This is a post in our on-going series on Women in the Church.
The past week of my life was filled pretty heavily with church stuff. First, my church hosted our denominational meeting for those churches in our church family that are in cities. They talked about new developments in my seminary program, gave updates on the health of current church plants, adopted the 2014 budget, and ordained and commissioned new pastors to serve in churches across the country. It was a day and half filled with theology jokes, family talks, overdue introductions, and post-meeting sessions of cocktails and cigars on the front steps of the church.
Second, as I mentioned last week, my church spent yesterday celebrating it’s maturation from a “church plant” (a church that still relies on other churches for most of its support and leadership) to a full-blown self-sustaining, self-leading church. My parents came in town, the music was loud, the sermon was great, and we had a large block party after the service with a moon bounce, chili cook-off, and homebrew contest (the bourbon barrel stout won, by the way. It was called “The Nord’s Wrath”).
It was great, and it will be a block of days I will not soon forget.
But it was also important for another reason. At the denominational meeting, they approved an already-ordained female pastor into one of the main ministry roles at a church in San Francisco. We also heard updates from many pastors about their particular churches, a couple of whom were women.

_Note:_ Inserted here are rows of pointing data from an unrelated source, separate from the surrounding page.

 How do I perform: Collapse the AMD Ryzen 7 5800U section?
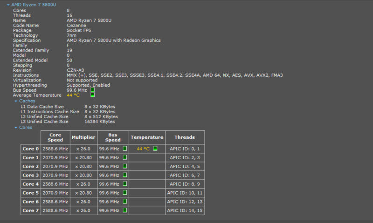pos(8,5)
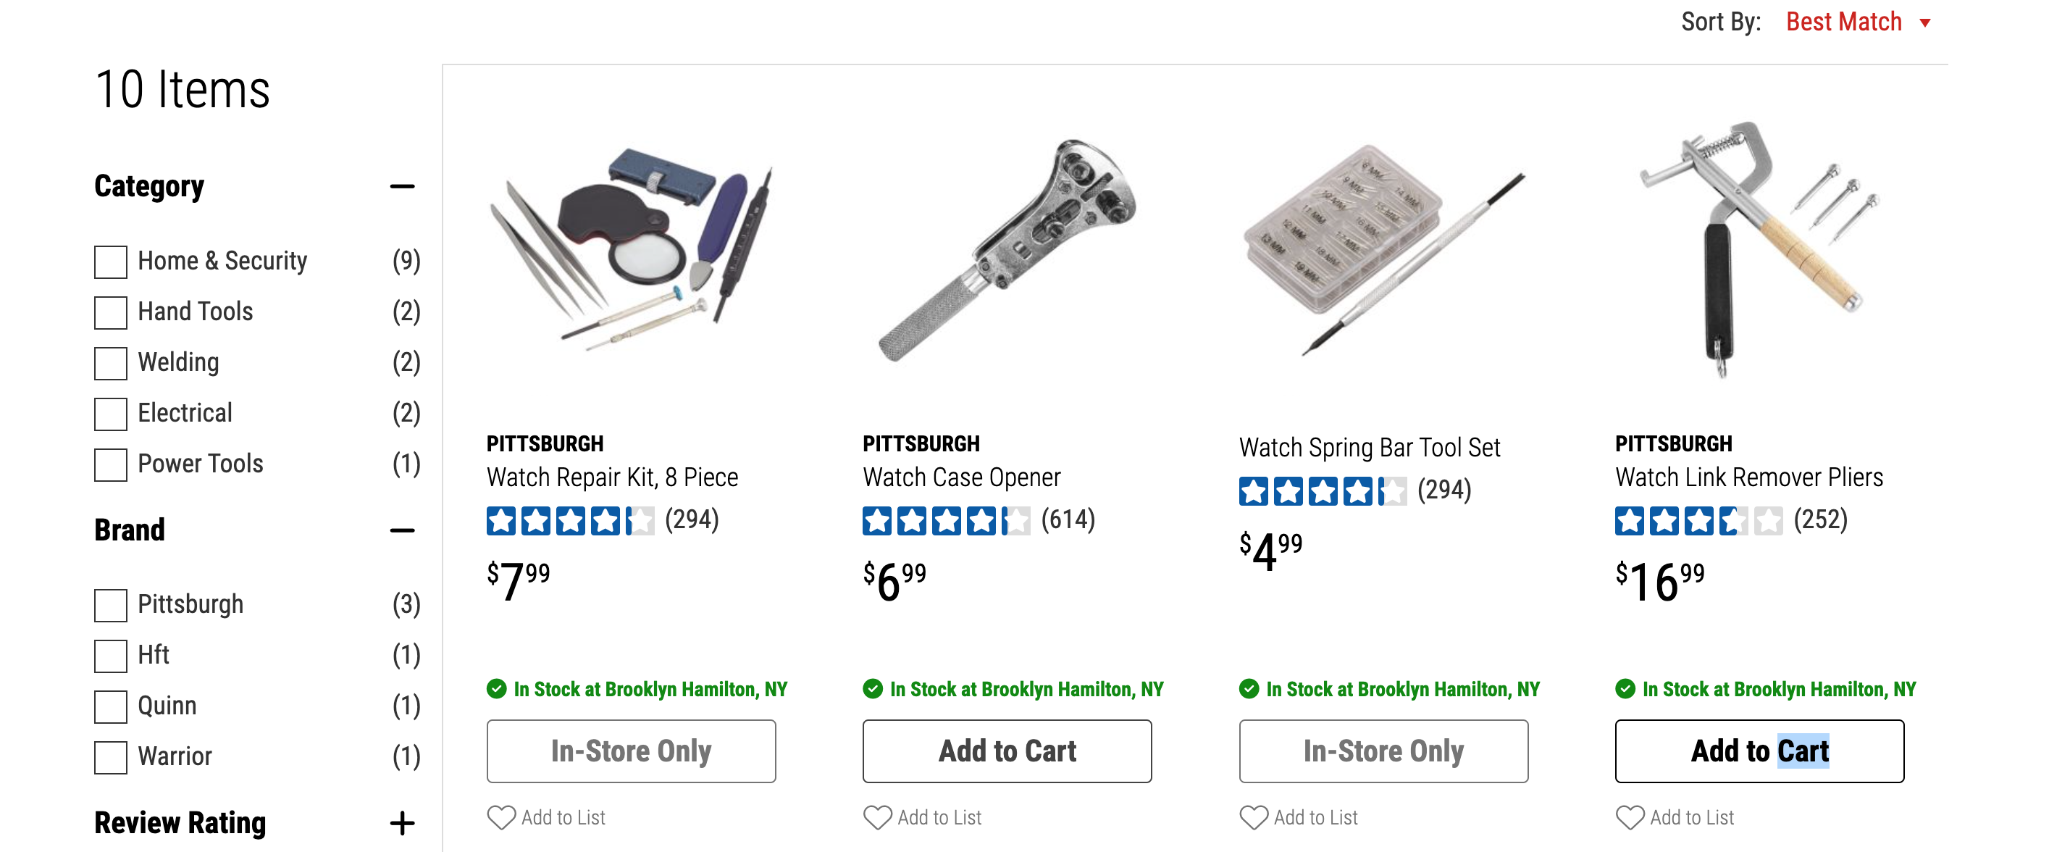
Task: Add Watch Case Opener to cart
Action: pyautogui.click(x=1007, y=751)
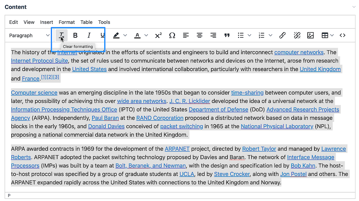Toggle Italic formatting
This screenshot has width=359, height=201.
(x=89, y=36)
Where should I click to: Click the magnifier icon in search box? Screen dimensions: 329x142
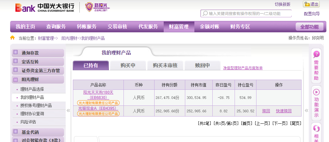point(205,13)
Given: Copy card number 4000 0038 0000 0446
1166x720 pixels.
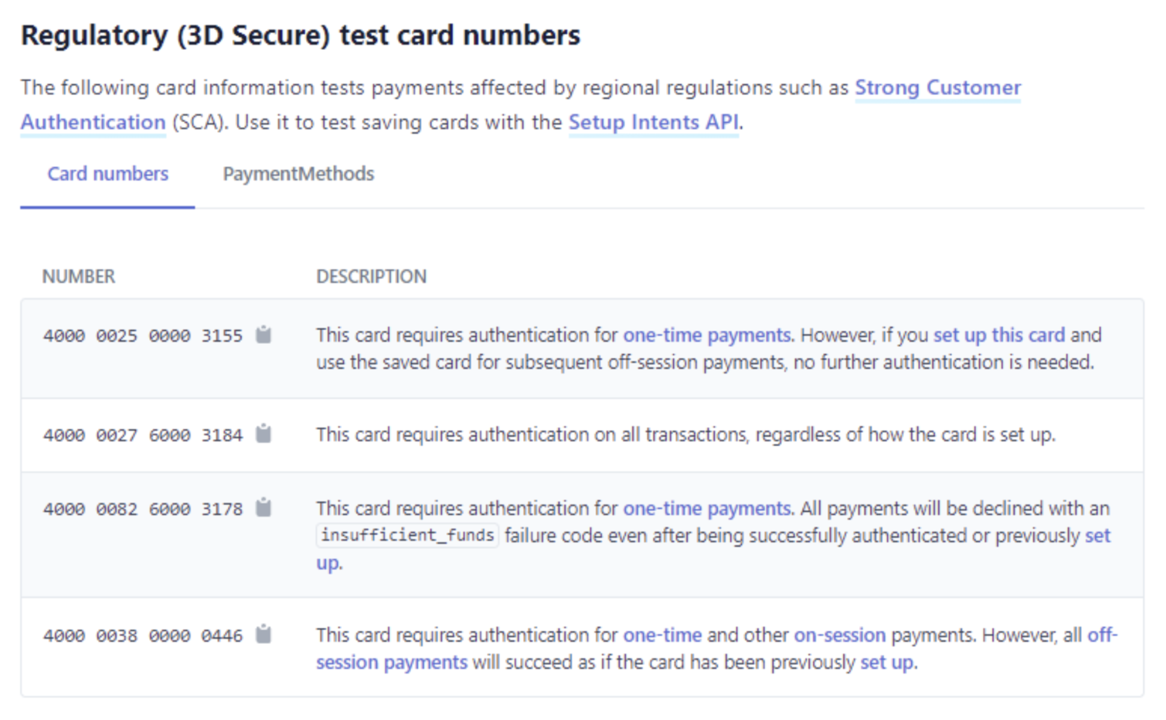Looking at the screenshot, I should coord(263,634).
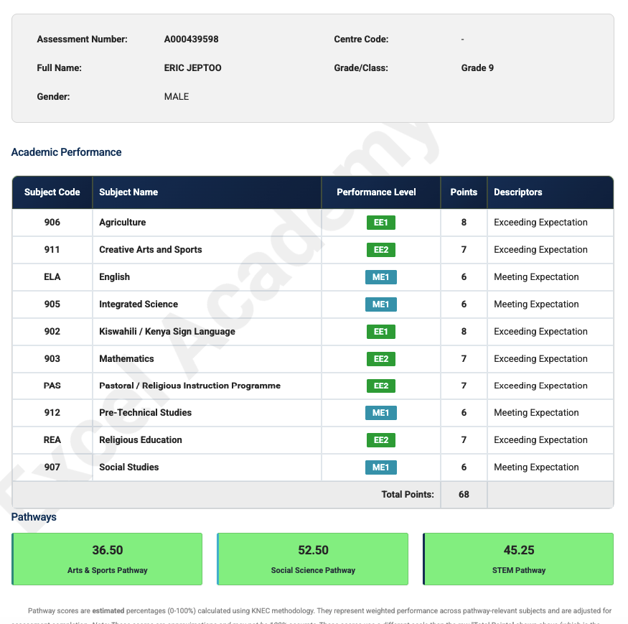The height and width of the screenshot is (624, 628).
Task: Click the ME1 badge for English
Action: pos(380,276)
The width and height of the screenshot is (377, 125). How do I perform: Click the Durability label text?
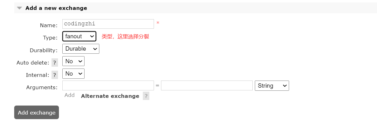point(44,50)
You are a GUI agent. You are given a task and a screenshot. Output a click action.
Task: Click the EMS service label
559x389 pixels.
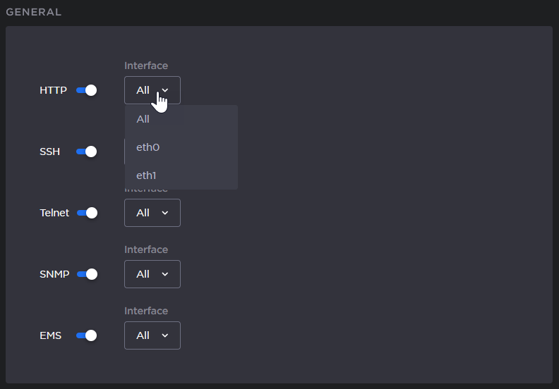51,335
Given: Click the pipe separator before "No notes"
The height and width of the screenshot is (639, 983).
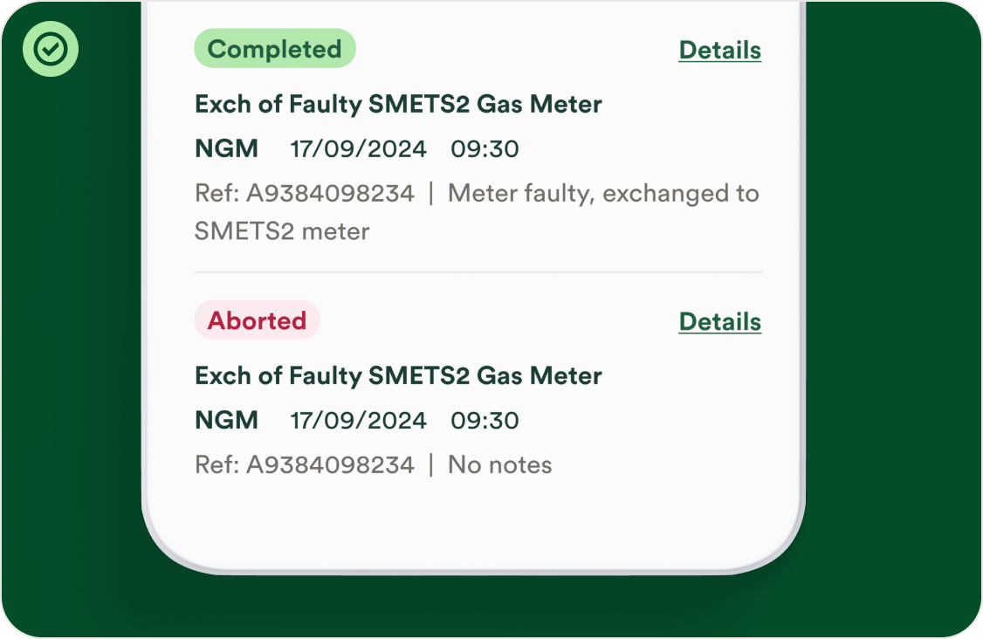Looking at the screenshot, I should (431, 465).
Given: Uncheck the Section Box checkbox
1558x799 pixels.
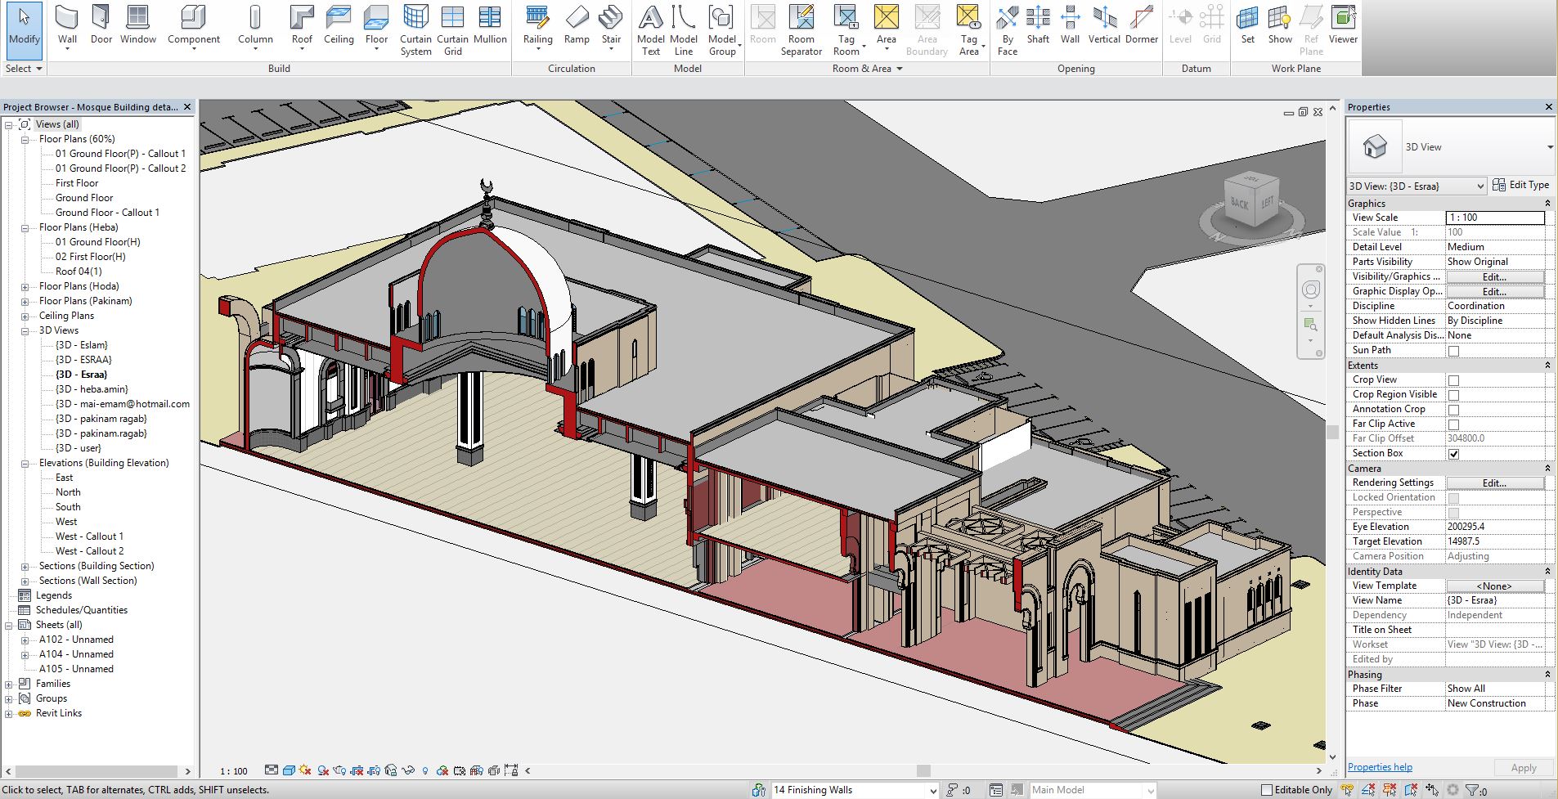Looking at the screenshot, I should pos(1453,454).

(Let me interrupt here to briefly mention one of these churches, which has been on my heart since the meeting. Church of Grace in Southern California, planted and pastored by Rev. Deb Yurk, sounds like an incredible congregation in need of prayer. 10% of their people have severe mental and physical handicaps, 80% of their congregants are unemployed, and over half of the congregation is street homeless. As she said at our meeting, this is not the demographic most people would go after, but this is the church God has gathered, and she wants to lead them well. Please pray for them if you get the chance.)
And yesterday, I proudly received ordination as a Deacon while standing in front of my church and next to an incredible woman who was being ordained as an elder.
I’ve talked a pretty consistent game over the past couple of years about my acceptance and promotion of women functioning in all levels of church leadership. And yet, though I was in a denomination and church that also felt this way, I had not yet been able to witness and participate in this event I believed in so strongly. I had been powerfully ministered to by female pastors at other churches, but I had yet to receive it at my own.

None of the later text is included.